Range: The range of the wireless network is an important consideration when using a wireless network. Access point and station adapters have a range of 3280 ft in open space and 200 ft-650 ft indoors. PCMCIA adapters have an open space range of 2200 ft and an indoor range of 300 ft. These ranges are affected by interferences such as microwaves and other radio interferences, as well as interference for structures such as walls and doors.

Throughput: The amount of data transferable using wireless devices is important. The amount will not be as great as a standard wired LAN, but will be greater than using a modem or other such devices. The access point, PCMCIA adapter, and station adapter have a data rate of 11mb. This data rate, however, is not throughput. When data is being transferred via wireless networking it requires a certain amount of overhead that is also included in the data rate. Most networks do not require more throughputs than provided by the devices.

Integrity: The wireless network is a generally stable form of communication. The robust designs of proven wireless technology and the limited distance over which signals travel result in connections that are far more robust than cellular phone connections and provide data integrity performance equal to or better than wired networking. 

Interoperability: Wireless devices provide the ability to connect to wired LAN with ease. Adapters and access points work like a wired connection, except that no wires are necessary. The computer connects to other computers just as it would for a wired connection, because wireless devices use a "transparent protocol". These devices are compatible with IEEE 802.11b standards, which is the industry standard for wireless devices. Although industry standards continue to evolve, many devices work with devices made by another manufacturer.
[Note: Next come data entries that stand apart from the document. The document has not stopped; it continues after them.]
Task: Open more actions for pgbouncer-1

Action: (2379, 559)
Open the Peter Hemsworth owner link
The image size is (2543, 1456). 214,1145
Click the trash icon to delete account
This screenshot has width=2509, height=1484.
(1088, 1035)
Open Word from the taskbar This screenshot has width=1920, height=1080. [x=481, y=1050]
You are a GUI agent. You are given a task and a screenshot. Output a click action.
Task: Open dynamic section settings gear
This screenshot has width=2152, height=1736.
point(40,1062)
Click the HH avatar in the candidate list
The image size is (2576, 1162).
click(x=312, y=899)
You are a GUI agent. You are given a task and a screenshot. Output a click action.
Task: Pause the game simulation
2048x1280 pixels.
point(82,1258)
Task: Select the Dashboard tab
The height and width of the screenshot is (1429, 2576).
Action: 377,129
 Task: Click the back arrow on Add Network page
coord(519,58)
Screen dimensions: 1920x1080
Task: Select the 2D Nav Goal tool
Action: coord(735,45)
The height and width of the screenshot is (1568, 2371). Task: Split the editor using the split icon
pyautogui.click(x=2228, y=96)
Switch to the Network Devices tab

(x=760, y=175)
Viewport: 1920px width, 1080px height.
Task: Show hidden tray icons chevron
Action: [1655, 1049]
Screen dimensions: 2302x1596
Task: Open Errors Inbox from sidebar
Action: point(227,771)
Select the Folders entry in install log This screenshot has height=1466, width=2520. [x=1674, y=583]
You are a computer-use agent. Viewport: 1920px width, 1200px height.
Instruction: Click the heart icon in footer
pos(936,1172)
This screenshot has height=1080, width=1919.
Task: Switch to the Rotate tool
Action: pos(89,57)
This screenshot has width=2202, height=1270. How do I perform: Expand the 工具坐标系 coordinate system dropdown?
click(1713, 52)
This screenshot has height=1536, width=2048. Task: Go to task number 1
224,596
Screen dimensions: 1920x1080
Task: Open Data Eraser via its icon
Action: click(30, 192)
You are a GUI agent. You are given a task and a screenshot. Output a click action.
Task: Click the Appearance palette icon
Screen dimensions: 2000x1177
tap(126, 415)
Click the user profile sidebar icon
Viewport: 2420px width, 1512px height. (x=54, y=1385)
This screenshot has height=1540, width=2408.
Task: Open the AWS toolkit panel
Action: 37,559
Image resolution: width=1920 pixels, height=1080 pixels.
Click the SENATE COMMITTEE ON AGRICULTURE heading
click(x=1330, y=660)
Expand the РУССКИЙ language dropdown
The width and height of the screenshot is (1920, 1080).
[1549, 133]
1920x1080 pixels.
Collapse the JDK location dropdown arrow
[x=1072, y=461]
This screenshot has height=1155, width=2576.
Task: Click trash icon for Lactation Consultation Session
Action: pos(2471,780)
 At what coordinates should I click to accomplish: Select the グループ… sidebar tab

Scalability: Wireless networks can be designed to be extremely simple or quite complex. Wireless networks can support large numbers of nodes and/or large physical areas by adding access points to boost or extend coverage.

Simplicity of installation and use: Users need very little new information to take advantage of wireless LANs. Because of the nature of a wireless LAN is transparent to a user's network operating system, applications work the same as they do on wired LANs. Wireless devices incorporate a variety of diagnostic tools to address issues associated with the wireless elements of the system; however, products are designed so that most users rarely need these tools.

Security: Because wireless technology has roots in military applications, security has long been a design criterion for wireless devices. Security provisions are typically built into wireless LANs, making them more secure than most wired LANs. It is extremely difficult for unintended receivers (eavesdroppers) to listen in on wireless LAN traffic. Complex encryption techniques make it impossible for all but the most sophisticated to gain unauthorized access to network traffic. In general, individual nodes must be security-enabled before they are allowed to participate in network traffic.

Battery Life for Mobile Platforms: End-user wireless products are designed to run off the AC or battery power from their host notebook or hand-held computer, since they have no direct wire connectivity of their own. WLAN vendors typically employ special design techniques to maximize the host computer's energy usage and battery life.

Safety: The output power of wireless LAN systems is very low, much less than that of a hand-held cellular phone. Since radio waves fade rapidly over distance, very little exposure to RF energy is provided to those in the area of a wireless LAN system. Wireless LANs must meet stringent government and industry regulations for safety. No adverse health affects have ever been attributed to wireless LANs.